> **Excerpt**:
· · · · · · ·

It’s the annual winter prestige property pilgrimage from the southern states to the Sunshine Coast that leading local agent Vicki Stewart has come to know so well.
“People from Sydney and Melbourne come up the first year and fall in love with the climate and the area,” says Ms Stewart, the director of Stewart Property. “They return the next year and don’t want to go home again, so start looking at places to buy.
“And by the third year, they come, and just never go home.”
She did exactly the same thing too, 34 years ago, on a visit from Sydney, and says that migration from daydreamer to new owner causes a dramatic spike this time every year in the market.
Real Estate Institute of Queensland chief executive Antonia Mercorella agrees. “Many travel for a holiday and fall in love with our world-class beaches, fine dining and luxury retail shopping precincts,” she says.
“The seeds are planted and while our prices are high compared with the rest of Queensland, when compared with Sydney or Melbourne prices they’re an absolute bargain.”

· · · · · · ·

> **Input data**:
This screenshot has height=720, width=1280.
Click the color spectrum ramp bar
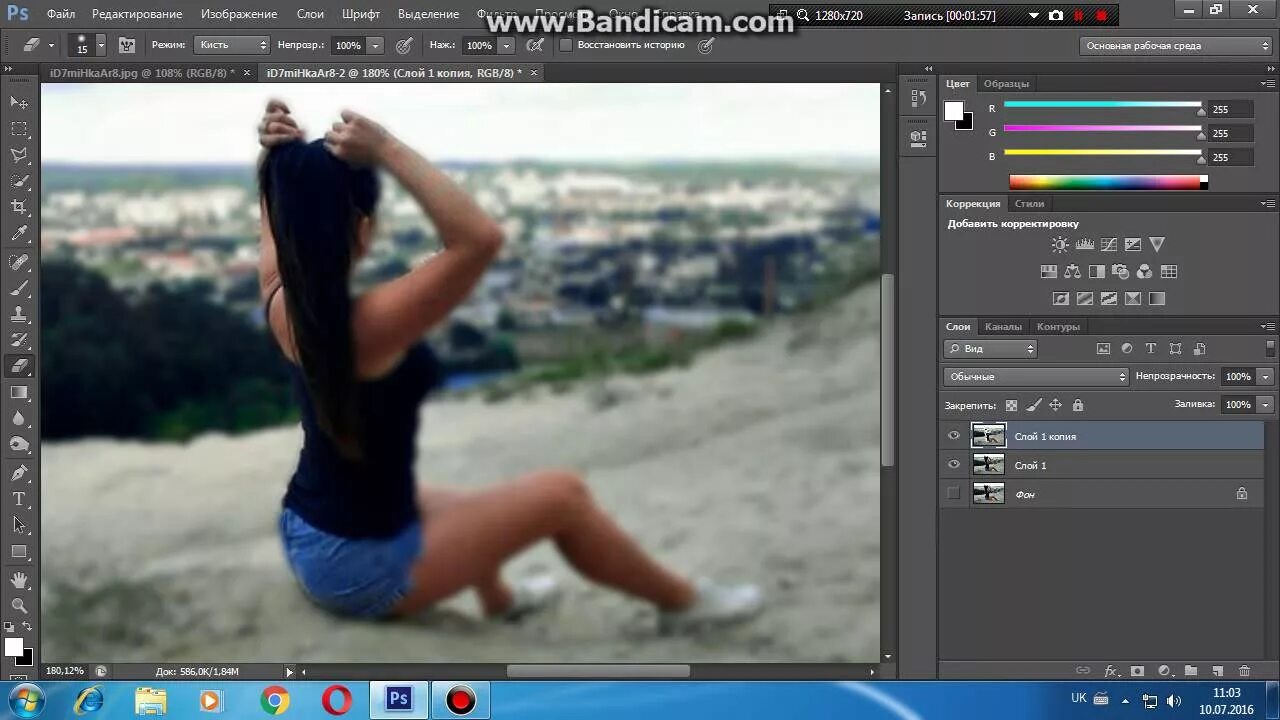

· · · · · · ·

> **Assignment A**:
In the Sunshine Coast property article, how long ago did Vicki Stewart make her own move from Sydney?
> **Assignment B**:
Continue the Sunshine Coast property article from its final sentence.

> **Response A**:
She made the move 34 years ago.

> **Response B**:
At the same time Noosa, at the top of the Sunshine Coast market, has been performing exceptionally well and in the 12 months to March 2019 has hit 8.7 per cent growth, making it Queensland’s strongest area, as against Brisbane’s one to 3 per cent, and the Gold Coast’s 2 to 3 per cent. Since 2014, Noosa prices have risen 44 per cent.
There have been some stellar sales too in the past 18 months, including the $15.2 million sale of tennis ace Pat Rafter’s mansion on Noosa’s Sunshine Beach, followed by the Sunshine Coast record-breaking $18 million purchase of a seven-bedroom trophy home nearby. “But as a general rule of thumb, what you’d buy in Sydney for $20 million will cost you just $8 million here,” says Ms Stewart.
Domestic tourism – of which this coastal region is “the Australian rock star” according to Visit Sunshine Coast chief executive Simon Latchford – always sparks the property market, while its “Hamptons-style cool” continues to drive it on and up.
“The market does leverage off tourism but, often, as soon as people arrive they realise its strengths,” Mr Latchford says. “There are two airports, lots of new infrastructure, a laid-back lifestyle, an extraordinary climate with no cyclones, crocs or box jellyfish, a community atmosphere in a place that hasn’t been allowed to develop too fast, and Brisbane is only an hour and a half away.
“If you want to savour life as it was back in the ’70s, then this place can offer that environment.”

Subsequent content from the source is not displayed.